Completely unrelatedly, I've just learned that the posting interface here rejects ill-formed HTML.

2009-06-01

Parity

I didn't go into too much detail about my Google Summer of Code project last time. It is: improving RAIDframe parity handling. And now I'm going to be excessively verbose about it.

Specifically: the thing about RAID levels that provide redundancy (i.e., not RAID 0) is that there's some kind of invariant over what's on the disk: both halves of a mirror are the same, or each parity block is the XOR of its corresponding data blocks, &c. And the thing about software RAID is that, if the power goes out (or the system crashes) while you're in the middle of writing stuff to each of the disks, some of those writes might happen while others don't. Then, when the lights come back on, the invariant may no longer hold for any stripe that was being written.

This is of particular concern for RAID 5, because if the parity is still wrong when (not if) a disk fails and one of the data blocks needs to be reconstructed by XORing the parity with the remaining data, you will get complete garbage instead of the data you lost. This is bad.

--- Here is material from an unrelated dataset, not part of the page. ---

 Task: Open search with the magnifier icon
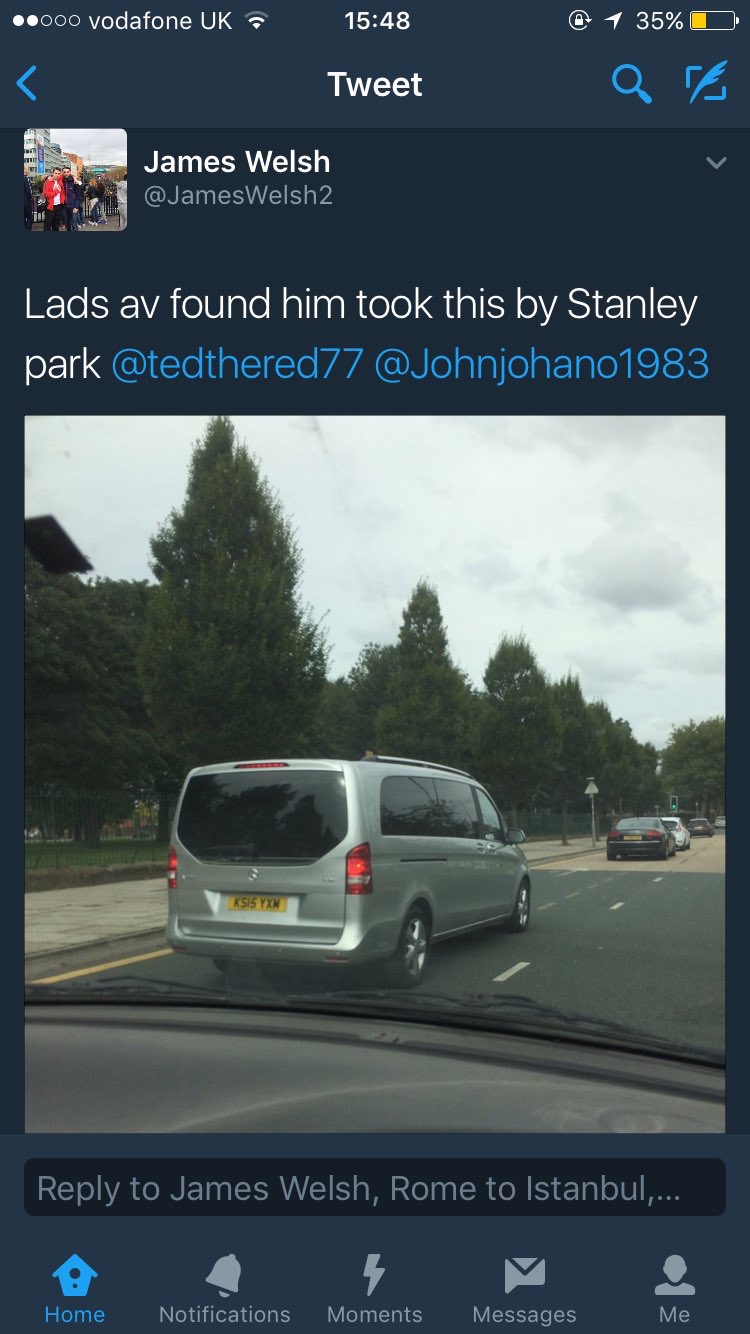click(x=631, y=84)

One solution, and the one currently used in NetBSD, is to set a flag on each disk making up the RAID when it's configured, and clear it when it's unconfigured. If that flag is already set when the set is brought up, then there might have been an unclean shutdown requiring the parity to be recomputed.

That is, requiring the entire array to be read from beginning to end. Which, as magnetic disk drives pack more and more tracks onto their platters, inevitably takes longer and longer. As it is, each unclean shutdown requires many hours of parity rewriting, during which the disk I/O load interferes with whatever the system's actual job is. This is also kind of bad.

It is said that the Solaris Volume Manager (which I briefly administered an instance of, but didn't have to care how it worked in this much detail) divides the RAID into some number of regions and records for each one whether its parity might be out of sync. This seems like a simple enough idea.

Except it's kind of not. Ideally, you'd like as many of these regions to be marked clean as possible, to cut down on the parity rewriting time. On the other hand, because you'll have to do disk seeks (and probably disk cache flushes, too, and hope the firmware isn't too broken) to set or clear a region's dirty bit, and it's absolutely essential that that bit-setting hit the disk before any writes to the region are done, you also want to hold off on marking clean those regions that you think might be getting written to sometime soon.

So, if you're getting truly random I/O, then you're kind of stuck. But, if what's on top of the RAID is some halfway reasonable filesystem that's been painstakingly designed to exhibit reasonable locality of reference, then recent write activity should (at the region level) be a decent predictor of the future. I hope.

And then there's the part of the project where I get all this integrated into the kernel, which is beyond the scope of this post.

2009-05-21

The blog is alive!

This summer, I'm participating in Google's Summer of Code, attached to the NetBSD project and working on fixing certain misfeatures of the software RAID driver — more details on which later.

Various other SoCers have declared their intention of keeping a weblog on their work; and, since I'm not entirely unfamiliar with the concept, I thought I might do that as well. And this blog, being created for me to do Serious Technical Blogging (and then left to gather dust when I stopped being bothered with writing for it), and hosted by Google no less, seems like the best place.

Well. I briefly considered “blogging” by hand-writing an RSS file and giving out that URL — why, some web browsers even format RSS nicely when you browse to it — but then came to my senses. I also considered making a separate blog (as BlogSpot has a nice interface/ontology for that), but didn't really see the point. And, hey, tags; they're what Web 2.0 is all about, except when it's not, or something.